Filharmonia Bałtycka na Ołowiance. Wejście dla personelu. Weryfikacja na liście, którą uprzejmy strażnik podsuwa do podpisu. I już można wejść do zasnutego oparami lakieru do włosów świata iluzji, gdzie przy oknach z widokiem na Motławę stoją grupki przestraszonych lub znudzonych modelek – tych wysokich dziewczyn, które w tajemniczy sposób z nieco bladej, tyczkowatej codzienności rozkwitają w zwiewne, tajemnicze istoty w barokowych fryzurach, skryte za woalką wielkiego wydarzenia…
Dla wtajemniczonych nazwa Amberif kojarzy się z najbardziej prestiżowym wydarzeniem w trójmiejskim światku projektantów odzieży i biżuterii, ale również stylistów, wizażystów, fryzjerów i modelek – czyli całej kuchni, w której bulgoce mniej lub bardziej pikantne danie serwowane później na wybiegu.
Relacje w owym towarzystwie wyglądają mniej więcej tak: co chwilę jacyś ludzie mijający się w drzwiach witają się z serdecznymi uśmiechami i rytualnymi cmoknięciami w oba policzki.
– Kto to był? Ja skądś znam tę kobietę… – pytam znajomą.
– Eee… nie mam pojęcia!

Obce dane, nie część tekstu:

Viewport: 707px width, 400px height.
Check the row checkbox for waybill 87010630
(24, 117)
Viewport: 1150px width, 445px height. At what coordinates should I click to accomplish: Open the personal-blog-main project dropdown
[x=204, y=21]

Ona zawsze tak się ze mną wita… – odparła beztrosko zagadnięta.
Fascynujące jest obserwowanie wielogodzinnych przygotowań do pokazu – od strony modelki w skrócie wygląda to tak: cisza, nuda, czekanie na swoją kolejkę szarpania włosów, znów cisza, książka, jabłuszko na obiad, przegląd skryptów z uczelni albo wymiana wrażeń z sobotniej imprezy, jeśli się trafi jakaś znajoma twarz, potem w kolejce
do makijażu, potem znów czekanie, poprawka fryzury, poprawka makijażu, czekanie… i nagle wszystko przyspiesza dziesięć razy – przymiarka strojów, buty nie pasują, rozmazała się kreska, nie ten kolor szminki, pomyłka – to makijaż dla innej projektantki, trzeba od nowa, grupowe fotki komórką, plotkowanie, przymiarka biżuterii, puder, ostatnie wskazówki projektanta, reżysera… i wyjście na drżących z przejęcia i od niebotycznych obcasów nogach w snop światła. Kilkanaście sekund marszu i z powrotem na warsztat – zmiana fryzury i makijażu na drugi pokaz. I wszystko to dla tych kilkunastu sekund.

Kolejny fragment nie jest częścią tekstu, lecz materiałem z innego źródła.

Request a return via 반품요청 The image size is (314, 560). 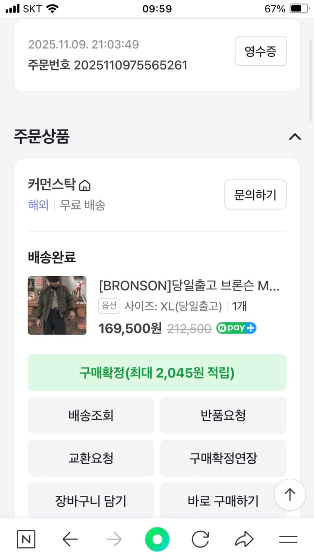pos(223,415)
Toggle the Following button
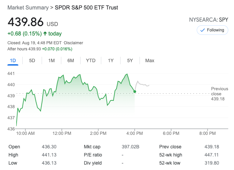This screenshot has height=170, width=234. click(212, 30)
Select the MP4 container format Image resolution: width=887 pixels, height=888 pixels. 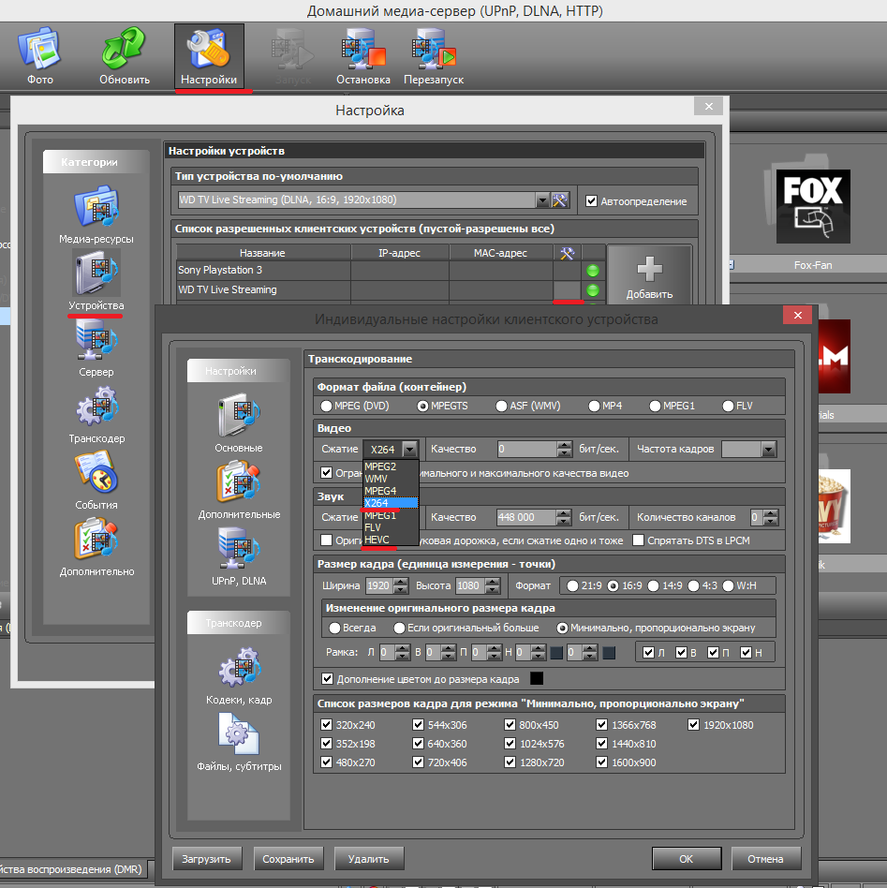(595, 407)
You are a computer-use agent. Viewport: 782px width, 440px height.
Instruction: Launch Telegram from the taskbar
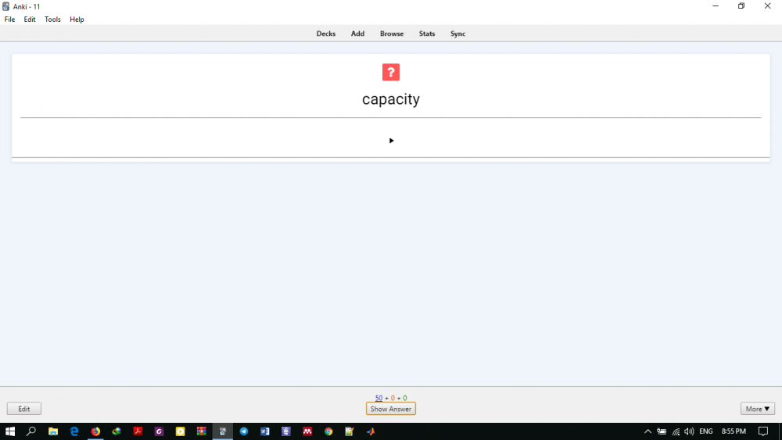[244, 431]
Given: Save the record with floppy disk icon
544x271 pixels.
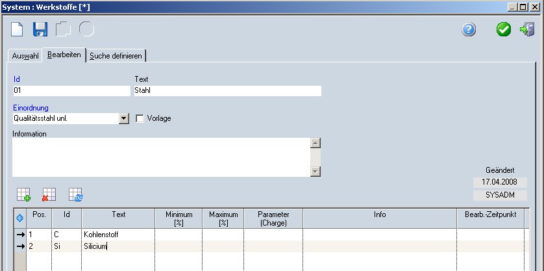Looking at the screenshot, I should coord(40,29).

Ciężkie dni krojenia, szycia i kombinowania przez projektantów dla jednego króciutkiego wyjścia na scenę, dygnięcia i jeszcze szybszego schowania się za kulisy.
Długie godziny pracy na nogach całego sztabu fryzjerek i wizażystek – najczęściej anonimowych w całym tym spektaklu – mogą liczyć tylko na uznanie fachowców z branży i kilka zdjęć do portfolio.
Dziś pokażę pierwszą część zdjęć – backstage przygotowań do pokazu, m.in. pracę Eli Skoczeń i jej uczennic ze Szkoły Stylizacji i Wizażu w Centrum Kształcenia Maestria.
One Response
Max2
Świetne zdjęcia. Fryzury podobały mi się średnio, za to makijaże bardzo, zwłaszcza ten z pochlapaną na czerono skronią i ten z białymi rzęsami. Patrząc na te zdjęcia pomyślałam, że może to prawda, że nie ma kobiet brzydkich, są tylko zaniedbane?
Ale i tak najbardzej podobało mi się zdjęcie faceta z bródką.